- Born: Milton Esco Estes May 9, 1914 Arthur, Tennessee, United States
- Origin: Nashville, Tennessee, United States
- Died: August 23, 1963 (aged 49) Oklahoma City, Oklahoma, United States
- Genres: Country Southern gospel
- Occupation(s): Singer Master of ceremonies Caller Songwriter
- Instrument(s): Voice Bass Guitar Mandolin Piano
- Years active: 1937–1963
- Formerly of: Pee Wee King Bill Monroe

= Milton Estes =

American singer-songwriter

Milton Esco Estes (May 9, 1914 – August 23, 1963) was an American country music and Southern gospel singer and musician. Estes was a host and house performer at the Grand Ole Opry.

==Early life==

Milton Esco Estes was born on May 9, 1914, in Arthur, Tennessee.

==Career==

Estes moved to Nashville, Tennessee, and in 1937, he debuted as a singer and MC at the Grand Ole Opry with Pee Wee King's Golden West Cowboys. With Pee Wee King, he performed with Tommy Sosebee, Redd Stewart, Eddy Arnold and Cowboy Copas. Estes sang bass.

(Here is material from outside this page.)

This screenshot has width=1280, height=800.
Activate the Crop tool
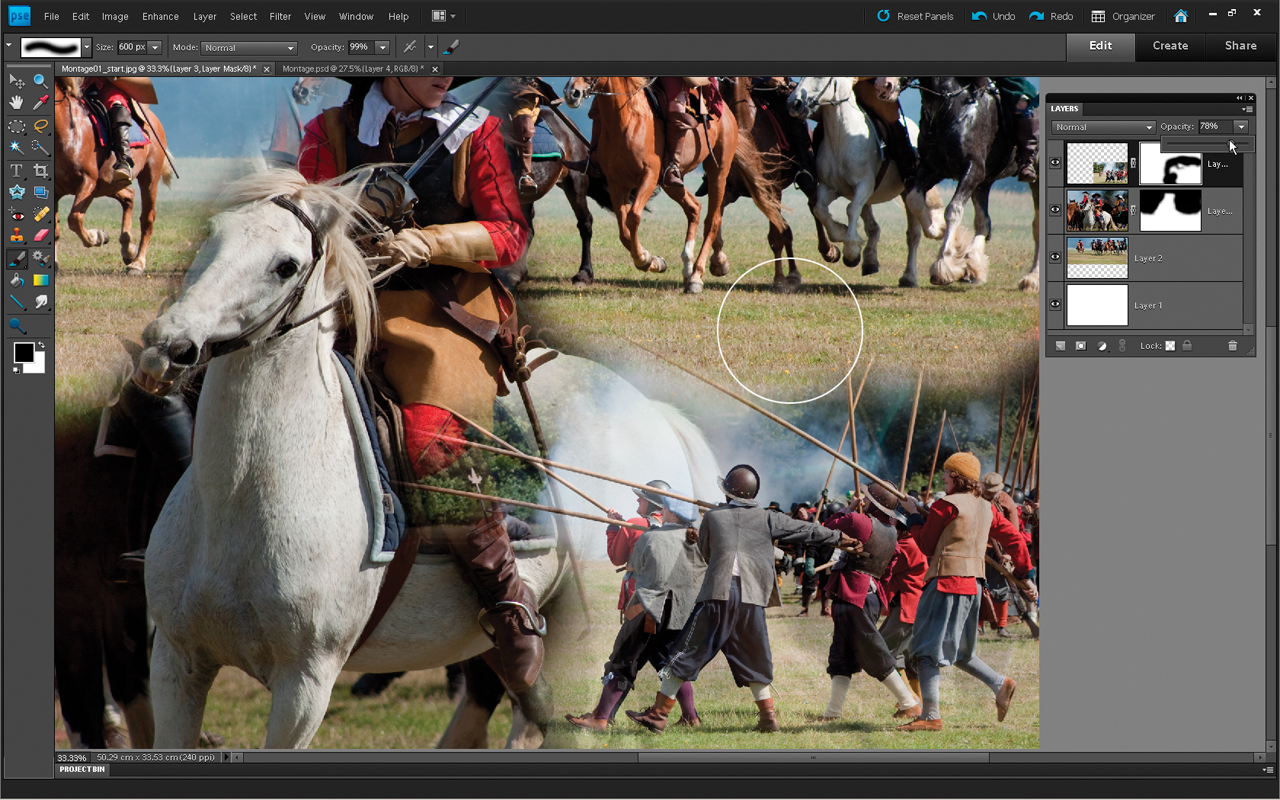(x=41, y=171)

In 1941, Estes moved from Nashville to Raleigh, North Carolina. He left country music and began performing Southern gospel music. He became lead singer for Lone Star Quartet, a group originally from Texas. The group was popular in Raleigh and were regulars on WPTF. In 1946, Estes moved back to Nashville and began performing in country music again, though he often wove gospel music into his country performances. He was a main performer for the Grand Ole Opry and bandleader of the Musical Millers. As Milton Estes and his Musical Millers, he recorded ten singles, and four solo, for Decca Records in 1947 and 1949, including a cover of "A House of Gold". He also hosted the Martha White sponsored segments as the "flour peddler". Estes also hosted morning and afternoon radio shows, including Noontime Neighbors with Owen Bradley, on WSM. On WSM, his guests included Lew Childre and Jimmie Selph.

In the 1950s, Estes co-wrote "20/20 Vision and Walking Around Blind" with Joe Allison. The song was recorded by Gene Autry and Jimmy Martin. Estes was also a square dance caller. He called dances at the Opry and also performed on square dancing music records. Estes moved to Detroit in 1953, where he promoted Grand Ole Opry musicians and MC'd the Motor City Jamboree. In 1954, he recorded vocals on four Bill Monroe and the Blues Grass Boys singles, including recordings of I'm Working on a Building. He relocated to Columbus, Georgia, where he worked as a television announcer.

==Later life==
By the time of his death on August 23, 1963, Estes was living in Oklahoma City.

In 2022, American animator Nina Paley made a music video for "When the Fire Comes Down" performed by Milton Estes and His Musical Millers. The video used animations from Paley's project Apocalypse Animated.